## WHAT YOU NEED TO DO
Repeat word for word the opening stretch of the entries, from the first line through the line containing "The image size is (674, 464).".

·····

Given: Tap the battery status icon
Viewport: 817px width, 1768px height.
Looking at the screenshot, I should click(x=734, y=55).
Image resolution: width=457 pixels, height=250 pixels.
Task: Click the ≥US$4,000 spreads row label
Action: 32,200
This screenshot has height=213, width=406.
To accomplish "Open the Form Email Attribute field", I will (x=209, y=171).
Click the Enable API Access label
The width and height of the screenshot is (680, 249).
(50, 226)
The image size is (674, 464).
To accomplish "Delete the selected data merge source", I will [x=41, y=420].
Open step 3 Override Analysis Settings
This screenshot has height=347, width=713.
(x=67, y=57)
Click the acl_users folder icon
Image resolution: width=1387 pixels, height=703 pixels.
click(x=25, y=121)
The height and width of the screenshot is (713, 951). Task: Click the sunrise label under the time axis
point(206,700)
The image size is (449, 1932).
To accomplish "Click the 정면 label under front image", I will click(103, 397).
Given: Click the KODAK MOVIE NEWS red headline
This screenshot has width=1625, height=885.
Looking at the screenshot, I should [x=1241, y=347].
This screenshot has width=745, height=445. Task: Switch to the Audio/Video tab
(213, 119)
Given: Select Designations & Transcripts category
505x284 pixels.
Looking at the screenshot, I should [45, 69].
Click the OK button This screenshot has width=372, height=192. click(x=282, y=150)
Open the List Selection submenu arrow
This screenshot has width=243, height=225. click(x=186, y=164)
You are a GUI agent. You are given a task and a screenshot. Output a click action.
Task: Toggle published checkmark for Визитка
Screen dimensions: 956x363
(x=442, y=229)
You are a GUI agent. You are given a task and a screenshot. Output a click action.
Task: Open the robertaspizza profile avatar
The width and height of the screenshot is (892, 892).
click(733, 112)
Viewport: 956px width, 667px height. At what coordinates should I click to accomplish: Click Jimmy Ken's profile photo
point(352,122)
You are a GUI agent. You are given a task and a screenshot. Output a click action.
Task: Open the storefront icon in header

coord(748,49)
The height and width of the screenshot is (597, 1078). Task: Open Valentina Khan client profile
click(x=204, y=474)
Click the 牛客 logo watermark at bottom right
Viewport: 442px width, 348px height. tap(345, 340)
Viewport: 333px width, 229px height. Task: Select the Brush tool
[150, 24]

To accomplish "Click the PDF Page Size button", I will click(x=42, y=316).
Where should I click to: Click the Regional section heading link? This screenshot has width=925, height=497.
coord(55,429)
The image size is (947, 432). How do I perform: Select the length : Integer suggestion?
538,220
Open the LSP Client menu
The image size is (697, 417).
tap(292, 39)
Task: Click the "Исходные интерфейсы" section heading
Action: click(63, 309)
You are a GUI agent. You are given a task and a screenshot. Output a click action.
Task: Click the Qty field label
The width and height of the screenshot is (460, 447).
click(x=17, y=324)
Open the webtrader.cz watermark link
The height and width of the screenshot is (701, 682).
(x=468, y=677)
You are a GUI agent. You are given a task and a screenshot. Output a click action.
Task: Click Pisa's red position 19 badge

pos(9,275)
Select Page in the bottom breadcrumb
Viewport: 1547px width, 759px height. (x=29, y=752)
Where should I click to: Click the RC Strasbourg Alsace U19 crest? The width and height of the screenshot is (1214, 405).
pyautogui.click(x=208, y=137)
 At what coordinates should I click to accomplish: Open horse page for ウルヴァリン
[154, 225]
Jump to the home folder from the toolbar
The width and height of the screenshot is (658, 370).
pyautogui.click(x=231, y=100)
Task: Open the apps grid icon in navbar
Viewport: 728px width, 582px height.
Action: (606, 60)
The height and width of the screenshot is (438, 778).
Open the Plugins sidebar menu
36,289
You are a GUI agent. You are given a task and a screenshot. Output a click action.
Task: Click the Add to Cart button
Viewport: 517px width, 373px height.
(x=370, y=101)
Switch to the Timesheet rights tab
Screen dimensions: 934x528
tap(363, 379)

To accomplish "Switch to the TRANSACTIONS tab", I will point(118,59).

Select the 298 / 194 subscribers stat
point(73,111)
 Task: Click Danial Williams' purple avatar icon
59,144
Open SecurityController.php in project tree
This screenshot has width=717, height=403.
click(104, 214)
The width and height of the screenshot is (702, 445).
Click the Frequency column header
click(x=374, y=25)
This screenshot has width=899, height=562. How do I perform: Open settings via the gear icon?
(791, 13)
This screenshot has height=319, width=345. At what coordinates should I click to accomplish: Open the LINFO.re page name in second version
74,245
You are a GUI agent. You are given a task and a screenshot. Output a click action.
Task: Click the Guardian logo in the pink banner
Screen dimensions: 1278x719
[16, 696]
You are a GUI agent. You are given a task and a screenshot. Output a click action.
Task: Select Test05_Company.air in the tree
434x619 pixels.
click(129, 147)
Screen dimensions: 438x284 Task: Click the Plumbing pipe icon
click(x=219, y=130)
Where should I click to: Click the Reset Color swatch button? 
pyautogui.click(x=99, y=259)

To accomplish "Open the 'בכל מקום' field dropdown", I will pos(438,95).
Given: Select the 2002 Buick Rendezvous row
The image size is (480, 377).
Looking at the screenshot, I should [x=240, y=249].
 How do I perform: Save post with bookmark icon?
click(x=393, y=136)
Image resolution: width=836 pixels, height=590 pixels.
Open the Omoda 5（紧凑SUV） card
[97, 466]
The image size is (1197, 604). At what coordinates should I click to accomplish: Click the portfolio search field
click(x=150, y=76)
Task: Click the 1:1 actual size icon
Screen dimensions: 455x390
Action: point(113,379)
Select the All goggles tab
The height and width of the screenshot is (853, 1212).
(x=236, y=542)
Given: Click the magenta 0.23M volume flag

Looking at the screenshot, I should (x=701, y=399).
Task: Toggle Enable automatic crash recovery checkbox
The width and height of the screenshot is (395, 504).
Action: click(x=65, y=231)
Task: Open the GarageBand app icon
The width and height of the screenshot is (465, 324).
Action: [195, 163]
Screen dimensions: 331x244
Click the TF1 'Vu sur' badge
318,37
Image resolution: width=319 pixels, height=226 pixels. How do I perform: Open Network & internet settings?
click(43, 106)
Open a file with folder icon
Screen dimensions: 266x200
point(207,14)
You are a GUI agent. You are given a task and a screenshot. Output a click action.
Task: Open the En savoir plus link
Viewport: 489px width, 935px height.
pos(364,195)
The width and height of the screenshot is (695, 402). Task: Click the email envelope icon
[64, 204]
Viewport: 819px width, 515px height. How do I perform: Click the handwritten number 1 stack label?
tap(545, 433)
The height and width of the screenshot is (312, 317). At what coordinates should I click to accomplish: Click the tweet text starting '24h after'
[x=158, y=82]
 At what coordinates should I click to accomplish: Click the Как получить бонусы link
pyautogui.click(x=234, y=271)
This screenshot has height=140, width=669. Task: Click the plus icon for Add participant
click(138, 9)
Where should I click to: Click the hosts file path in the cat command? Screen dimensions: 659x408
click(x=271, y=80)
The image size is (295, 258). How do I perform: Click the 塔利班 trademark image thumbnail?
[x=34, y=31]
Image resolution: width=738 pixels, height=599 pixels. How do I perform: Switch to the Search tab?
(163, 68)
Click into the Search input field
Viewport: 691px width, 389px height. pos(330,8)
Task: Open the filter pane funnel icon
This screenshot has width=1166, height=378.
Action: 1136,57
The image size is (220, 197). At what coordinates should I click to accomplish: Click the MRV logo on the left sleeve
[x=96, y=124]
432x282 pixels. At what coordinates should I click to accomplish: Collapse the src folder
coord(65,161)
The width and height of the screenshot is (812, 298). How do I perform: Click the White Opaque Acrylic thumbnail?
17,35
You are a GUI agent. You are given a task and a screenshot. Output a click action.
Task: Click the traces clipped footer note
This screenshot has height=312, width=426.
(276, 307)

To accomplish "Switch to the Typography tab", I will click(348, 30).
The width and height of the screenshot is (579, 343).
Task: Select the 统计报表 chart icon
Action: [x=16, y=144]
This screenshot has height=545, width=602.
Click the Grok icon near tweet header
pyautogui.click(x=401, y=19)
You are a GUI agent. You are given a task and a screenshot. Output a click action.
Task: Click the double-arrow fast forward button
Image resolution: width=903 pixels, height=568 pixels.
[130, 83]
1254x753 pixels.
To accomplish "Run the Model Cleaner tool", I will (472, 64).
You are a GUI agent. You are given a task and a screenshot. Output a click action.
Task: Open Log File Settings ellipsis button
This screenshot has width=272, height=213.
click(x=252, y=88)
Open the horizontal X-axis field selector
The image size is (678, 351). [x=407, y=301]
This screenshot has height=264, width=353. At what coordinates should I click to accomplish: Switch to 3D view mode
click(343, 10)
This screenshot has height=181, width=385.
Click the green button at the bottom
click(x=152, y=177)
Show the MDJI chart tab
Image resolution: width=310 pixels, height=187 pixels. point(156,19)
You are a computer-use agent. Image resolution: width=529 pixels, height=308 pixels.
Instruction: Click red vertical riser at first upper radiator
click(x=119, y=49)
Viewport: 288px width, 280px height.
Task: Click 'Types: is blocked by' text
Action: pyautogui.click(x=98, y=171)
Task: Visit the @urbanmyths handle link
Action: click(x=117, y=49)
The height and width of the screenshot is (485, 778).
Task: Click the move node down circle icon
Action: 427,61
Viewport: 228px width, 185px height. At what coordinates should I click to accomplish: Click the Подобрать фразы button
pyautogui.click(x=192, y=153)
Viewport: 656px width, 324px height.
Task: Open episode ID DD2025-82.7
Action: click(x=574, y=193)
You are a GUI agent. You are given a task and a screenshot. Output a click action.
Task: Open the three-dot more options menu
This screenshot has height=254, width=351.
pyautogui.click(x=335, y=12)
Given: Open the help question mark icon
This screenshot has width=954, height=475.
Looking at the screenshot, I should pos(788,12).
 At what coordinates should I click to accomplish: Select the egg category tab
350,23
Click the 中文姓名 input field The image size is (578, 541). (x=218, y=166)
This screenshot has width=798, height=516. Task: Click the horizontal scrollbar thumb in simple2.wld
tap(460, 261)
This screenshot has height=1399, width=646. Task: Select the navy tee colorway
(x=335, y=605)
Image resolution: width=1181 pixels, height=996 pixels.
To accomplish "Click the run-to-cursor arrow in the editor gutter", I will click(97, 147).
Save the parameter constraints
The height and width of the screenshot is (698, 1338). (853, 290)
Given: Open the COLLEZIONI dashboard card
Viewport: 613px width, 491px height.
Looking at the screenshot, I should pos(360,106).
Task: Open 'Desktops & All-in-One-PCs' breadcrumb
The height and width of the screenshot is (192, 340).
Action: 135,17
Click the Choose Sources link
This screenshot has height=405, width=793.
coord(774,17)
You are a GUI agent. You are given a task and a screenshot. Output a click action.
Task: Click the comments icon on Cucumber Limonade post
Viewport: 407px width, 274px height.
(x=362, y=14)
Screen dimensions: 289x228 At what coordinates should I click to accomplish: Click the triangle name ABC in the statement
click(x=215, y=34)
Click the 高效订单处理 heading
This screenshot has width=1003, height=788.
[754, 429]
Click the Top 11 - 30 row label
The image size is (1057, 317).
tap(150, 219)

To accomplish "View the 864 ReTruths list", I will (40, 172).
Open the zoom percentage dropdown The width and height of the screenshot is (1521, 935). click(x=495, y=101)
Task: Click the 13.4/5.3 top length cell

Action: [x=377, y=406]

·····

## RESULT
Given: Tap the battery status icon
Viewport: 817px width, 1768px height.
Looking at the screenshot, I should click(x=734, y=55).
Image resolution: width=457 pixels, height=250 pixels.
Task: Click the ≥US$4,000 spreads row label
Action: 32,200
This screenshot has height=213, width=406.
To accomplish "Open the Form Email Attribute field", I will (x=209, y=171).
Click the Enable API Access label
The width and height of the screenshot is (680, 249).
(50, 226)
The image size is (674, 464).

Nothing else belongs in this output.